Open bluenote10 opened 4 years ago

bluenote10 commented 4 years ago

I've always been wondering if it wouldn't make more sense to benchmark very fast operations with a subtractive timing model against a task specific reference noop. The logic of the timing loop would be:

In terms of the timing model this would lead to a cancellation of the overhead terms:

elapsed = + (Instant::now + iters * (routine + mem::drop(O) + Range::next))
          - (Instant::now + iters * (noop + mem::drop(O) + Range::next))
        = iters * (routine - noop)

Here is an experimental implementation:

use criterion::{black_box, criterion_group, criterion_main, Criterion};
use std::time::{Duration, Instant};

fn bench_function_with_noop<O, N, R>(iters: u64, mut noop: N, mut routine: R) -> Duration
where
    N: FnMut() -> O,
    R: FnMut() -> O,
{
    let start = Instant::now();
    for _i in 0..iters {
        black_box(noop());
    }
    let t_noop = start.elapsed();

    let start = Instant::now();
    for _i in 0..iters {
        black_box(routine());
    }
    let t_routine = start.elapsed();

    // Durations can only be positive.
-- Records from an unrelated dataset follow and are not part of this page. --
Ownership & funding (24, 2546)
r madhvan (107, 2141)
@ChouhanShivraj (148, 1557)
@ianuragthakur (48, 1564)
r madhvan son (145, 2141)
We have to live with a bias 
    // of truncating for now...
    if let Some(diff) = t_routine.checked_sub(t_noop) {
        diff
    } else {
        std::time::Duration::from_nanos(0)
    }

}

// Example usage:

#[inline]
fn noop<T>(x: T) -> T {
    x
}

fn custom(c: &mut Criterion) {
    c.bench_function("test", |b| b.iter_custom(|iters| {
        bench_function_with_noop(
            iters,
            || noop(black_box(1.0_f64)),
            || black_box(1.0_f64).abs(),
        )
    }));
}

criterion_group!(benches, custom);
criterion_main!(benches);

Does such an approach make sense? If so, could we properly support it by allowing for negative durations in the interface, or even offering versions of iter and iter_batched with noops?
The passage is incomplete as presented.